● **Task prompt**:
From the data, copy out every line in which the word "square" appears.

● **Entries provided**:
━━━

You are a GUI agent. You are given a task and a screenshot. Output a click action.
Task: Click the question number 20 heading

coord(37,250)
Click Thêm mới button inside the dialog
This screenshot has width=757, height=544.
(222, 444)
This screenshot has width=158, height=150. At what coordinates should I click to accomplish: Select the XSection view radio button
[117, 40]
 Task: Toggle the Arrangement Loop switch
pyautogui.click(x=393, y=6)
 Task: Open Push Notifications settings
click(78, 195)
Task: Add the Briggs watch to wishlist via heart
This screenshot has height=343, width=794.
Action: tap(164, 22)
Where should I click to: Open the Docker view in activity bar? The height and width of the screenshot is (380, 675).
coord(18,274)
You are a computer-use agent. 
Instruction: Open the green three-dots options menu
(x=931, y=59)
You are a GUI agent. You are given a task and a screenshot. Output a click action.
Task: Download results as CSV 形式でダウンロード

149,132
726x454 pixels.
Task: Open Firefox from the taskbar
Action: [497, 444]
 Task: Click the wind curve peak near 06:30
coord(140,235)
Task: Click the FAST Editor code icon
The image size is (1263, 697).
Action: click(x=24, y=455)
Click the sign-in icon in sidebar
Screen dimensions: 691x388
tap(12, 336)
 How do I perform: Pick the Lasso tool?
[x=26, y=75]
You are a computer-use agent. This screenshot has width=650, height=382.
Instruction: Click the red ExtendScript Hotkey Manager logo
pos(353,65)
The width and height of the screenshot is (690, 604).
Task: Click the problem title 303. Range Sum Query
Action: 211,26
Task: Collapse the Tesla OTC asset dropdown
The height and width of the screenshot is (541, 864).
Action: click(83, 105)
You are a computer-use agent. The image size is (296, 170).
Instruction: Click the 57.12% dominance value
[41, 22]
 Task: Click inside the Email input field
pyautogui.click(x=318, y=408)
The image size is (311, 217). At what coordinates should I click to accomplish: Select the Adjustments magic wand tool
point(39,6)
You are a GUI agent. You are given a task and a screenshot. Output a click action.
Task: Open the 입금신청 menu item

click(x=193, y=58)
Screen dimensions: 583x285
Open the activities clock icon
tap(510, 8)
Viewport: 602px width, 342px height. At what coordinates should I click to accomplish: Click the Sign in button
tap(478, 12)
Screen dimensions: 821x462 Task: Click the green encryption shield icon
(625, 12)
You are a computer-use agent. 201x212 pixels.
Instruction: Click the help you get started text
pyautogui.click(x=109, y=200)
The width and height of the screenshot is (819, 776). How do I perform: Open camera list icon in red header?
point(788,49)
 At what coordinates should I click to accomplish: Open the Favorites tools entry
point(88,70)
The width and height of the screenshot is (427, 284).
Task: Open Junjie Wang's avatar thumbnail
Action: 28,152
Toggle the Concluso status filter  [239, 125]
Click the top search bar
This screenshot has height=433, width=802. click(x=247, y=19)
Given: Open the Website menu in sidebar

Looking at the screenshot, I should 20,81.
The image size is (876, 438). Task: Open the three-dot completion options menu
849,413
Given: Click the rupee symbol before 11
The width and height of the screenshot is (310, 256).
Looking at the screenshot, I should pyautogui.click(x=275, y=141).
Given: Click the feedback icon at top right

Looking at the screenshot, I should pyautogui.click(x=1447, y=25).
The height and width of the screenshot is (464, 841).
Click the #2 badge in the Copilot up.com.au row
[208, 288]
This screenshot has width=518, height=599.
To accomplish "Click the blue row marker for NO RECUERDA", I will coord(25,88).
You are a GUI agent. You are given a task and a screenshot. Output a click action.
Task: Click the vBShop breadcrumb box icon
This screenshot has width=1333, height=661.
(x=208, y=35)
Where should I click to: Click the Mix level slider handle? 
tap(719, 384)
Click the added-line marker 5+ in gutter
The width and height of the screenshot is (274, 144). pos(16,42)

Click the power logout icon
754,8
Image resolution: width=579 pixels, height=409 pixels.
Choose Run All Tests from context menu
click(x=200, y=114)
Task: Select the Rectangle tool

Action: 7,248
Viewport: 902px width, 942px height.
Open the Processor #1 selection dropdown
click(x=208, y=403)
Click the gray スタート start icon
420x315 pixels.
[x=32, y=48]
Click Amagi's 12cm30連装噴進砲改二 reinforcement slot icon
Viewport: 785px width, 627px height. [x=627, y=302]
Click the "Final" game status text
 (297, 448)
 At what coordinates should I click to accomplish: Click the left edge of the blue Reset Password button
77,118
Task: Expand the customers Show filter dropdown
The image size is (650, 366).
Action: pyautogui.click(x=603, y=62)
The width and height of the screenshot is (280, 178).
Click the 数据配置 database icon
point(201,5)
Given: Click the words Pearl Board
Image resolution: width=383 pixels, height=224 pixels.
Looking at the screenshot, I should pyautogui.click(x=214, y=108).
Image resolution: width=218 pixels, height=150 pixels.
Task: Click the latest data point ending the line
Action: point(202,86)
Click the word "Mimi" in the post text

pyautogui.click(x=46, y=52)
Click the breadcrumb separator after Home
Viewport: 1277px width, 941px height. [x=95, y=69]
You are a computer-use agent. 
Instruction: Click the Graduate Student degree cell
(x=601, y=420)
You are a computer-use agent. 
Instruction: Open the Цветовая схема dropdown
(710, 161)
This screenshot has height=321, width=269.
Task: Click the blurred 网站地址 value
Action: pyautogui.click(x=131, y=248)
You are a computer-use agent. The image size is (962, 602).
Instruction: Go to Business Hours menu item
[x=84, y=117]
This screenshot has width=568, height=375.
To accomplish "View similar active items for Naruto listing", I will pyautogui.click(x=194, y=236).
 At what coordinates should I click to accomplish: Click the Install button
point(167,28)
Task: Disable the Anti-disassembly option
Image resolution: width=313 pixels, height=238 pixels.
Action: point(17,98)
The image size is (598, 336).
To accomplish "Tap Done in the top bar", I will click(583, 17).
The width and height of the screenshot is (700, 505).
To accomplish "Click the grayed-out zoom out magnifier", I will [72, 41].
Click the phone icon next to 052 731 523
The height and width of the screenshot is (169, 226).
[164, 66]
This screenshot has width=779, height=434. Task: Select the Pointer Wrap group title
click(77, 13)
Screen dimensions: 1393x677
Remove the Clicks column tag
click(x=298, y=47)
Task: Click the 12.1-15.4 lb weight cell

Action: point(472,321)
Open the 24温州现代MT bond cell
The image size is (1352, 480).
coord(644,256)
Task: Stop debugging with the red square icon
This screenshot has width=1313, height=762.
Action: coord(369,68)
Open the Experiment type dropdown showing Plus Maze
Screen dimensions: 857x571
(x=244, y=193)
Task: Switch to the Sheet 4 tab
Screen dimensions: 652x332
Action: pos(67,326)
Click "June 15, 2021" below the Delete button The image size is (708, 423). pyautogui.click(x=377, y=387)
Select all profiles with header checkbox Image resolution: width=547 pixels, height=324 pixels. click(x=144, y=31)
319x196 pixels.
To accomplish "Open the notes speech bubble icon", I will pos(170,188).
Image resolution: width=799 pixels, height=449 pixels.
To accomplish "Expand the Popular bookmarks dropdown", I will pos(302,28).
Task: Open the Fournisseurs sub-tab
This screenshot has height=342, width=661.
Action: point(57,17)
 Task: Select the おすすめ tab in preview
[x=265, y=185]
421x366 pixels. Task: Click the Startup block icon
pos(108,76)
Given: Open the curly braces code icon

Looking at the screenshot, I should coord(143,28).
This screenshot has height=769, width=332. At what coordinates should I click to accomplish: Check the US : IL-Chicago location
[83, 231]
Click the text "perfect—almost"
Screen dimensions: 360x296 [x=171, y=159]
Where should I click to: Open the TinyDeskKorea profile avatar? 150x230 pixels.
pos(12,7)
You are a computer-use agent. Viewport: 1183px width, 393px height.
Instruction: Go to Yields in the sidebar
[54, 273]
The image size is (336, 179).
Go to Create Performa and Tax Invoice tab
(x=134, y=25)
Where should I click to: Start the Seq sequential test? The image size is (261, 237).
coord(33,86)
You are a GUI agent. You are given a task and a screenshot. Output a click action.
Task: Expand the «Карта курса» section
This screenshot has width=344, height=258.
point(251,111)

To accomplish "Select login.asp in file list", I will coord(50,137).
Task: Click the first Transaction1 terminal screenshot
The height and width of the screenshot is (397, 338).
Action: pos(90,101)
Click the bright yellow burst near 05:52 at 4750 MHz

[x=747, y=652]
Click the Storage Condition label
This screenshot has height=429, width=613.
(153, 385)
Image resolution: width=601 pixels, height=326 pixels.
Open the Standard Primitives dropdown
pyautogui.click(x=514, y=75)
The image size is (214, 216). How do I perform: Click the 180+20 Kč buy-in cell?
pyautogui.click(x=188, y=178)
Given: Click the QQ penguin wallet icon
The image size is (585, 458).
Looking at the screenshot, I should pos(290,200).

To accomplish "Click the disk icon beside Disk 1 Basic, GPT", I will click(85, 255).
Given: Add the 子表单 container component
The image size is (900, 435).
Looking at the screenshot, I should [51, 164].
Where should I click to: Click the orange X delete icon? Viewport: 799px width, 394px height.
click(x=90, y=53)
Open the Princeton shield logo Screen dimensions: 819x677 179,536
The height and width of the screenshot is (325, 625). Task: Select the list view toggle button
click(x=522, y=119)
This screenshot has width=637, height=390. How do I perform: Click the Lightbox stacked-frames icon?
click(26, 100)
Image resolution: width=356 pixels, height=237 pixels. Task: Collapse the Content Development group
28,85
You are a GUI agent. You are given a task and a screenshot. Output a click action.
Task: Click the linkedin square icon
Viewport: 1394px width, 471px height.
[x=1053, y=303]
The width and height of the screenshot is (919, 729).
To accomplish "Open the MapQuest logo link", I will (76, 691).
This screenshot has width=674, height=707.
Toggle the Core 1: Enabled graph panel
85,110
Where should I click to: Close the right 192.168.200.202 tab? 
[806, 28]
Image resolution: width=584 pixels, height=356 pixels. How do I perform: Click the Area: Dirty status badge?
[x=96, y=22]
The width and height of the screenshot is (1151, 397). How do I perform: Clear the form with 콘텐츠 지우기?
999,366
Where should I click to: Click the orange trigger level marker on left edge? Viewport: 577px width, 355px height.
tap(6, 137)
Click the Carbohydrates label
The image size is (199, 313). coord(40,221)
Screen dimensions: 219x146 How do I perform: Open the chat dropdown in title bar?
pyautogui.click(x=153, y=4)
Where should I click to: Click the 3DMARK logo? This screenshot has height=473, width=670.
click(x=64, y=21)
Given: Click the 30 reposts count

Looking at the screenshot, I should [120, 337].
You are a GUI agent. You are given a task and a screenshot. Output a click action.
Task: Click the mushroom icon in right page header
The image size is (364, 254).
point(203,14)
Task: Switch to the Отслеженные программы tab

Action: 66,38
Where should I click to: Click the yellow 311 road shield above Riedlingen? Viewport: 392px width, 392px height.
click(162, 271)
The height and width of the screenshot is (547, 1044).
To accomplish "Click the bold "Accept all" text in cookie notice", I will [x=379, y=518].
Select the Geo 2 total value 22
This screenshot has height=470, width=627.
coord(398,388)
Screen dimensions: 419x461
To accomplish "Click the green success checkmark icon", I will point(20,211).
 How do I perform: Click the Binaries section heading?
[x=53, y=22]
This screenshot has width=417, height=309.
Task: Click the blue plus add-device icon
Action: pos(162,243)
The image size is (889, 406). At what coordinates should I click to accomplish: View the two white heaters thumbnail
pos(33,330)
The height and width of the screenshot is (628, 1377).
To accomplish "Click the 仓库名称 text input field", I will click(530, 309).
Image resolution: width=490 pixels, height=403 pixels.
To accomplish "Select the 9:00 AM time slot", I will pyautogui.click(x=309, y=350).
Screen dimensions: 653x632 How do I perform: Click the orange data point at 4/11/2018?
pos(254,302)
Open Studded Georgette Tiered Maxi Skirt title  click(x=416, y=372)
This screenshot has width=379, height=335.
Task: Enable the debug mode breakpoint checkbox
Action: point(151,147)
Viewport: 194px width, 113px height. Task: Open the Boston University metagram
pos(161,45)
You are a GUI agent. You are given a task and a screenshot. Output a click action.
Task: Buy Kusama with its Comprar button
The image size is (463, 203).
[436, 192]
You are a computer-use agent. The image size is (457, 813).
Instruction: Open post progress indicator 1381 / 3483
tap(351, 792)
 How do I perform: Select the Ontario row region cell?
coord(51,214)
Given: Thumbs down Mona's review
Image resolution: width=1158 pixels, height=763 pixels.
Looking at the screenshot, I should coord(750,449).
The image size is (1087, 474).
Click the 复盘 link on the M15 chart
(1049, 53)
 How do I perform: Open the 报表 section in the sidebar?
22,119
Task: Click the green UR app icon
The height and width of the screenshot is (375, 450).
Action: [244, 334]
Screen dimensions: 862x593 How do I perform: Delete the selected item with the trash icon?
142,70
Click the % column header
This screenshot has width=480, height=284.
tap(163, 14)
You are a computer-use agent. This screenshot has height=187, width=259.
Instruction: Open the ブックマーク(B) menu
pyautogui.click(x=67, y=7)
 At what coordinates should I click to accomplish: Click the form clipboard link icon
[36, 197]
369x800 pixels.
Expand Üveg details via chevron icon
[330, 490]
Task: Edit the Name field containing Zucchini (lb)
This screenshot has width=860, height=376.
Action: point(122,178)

━━━

● **Answer box**:
Task: Stop debugging with the red square icon
Task: Click the linkedin square icon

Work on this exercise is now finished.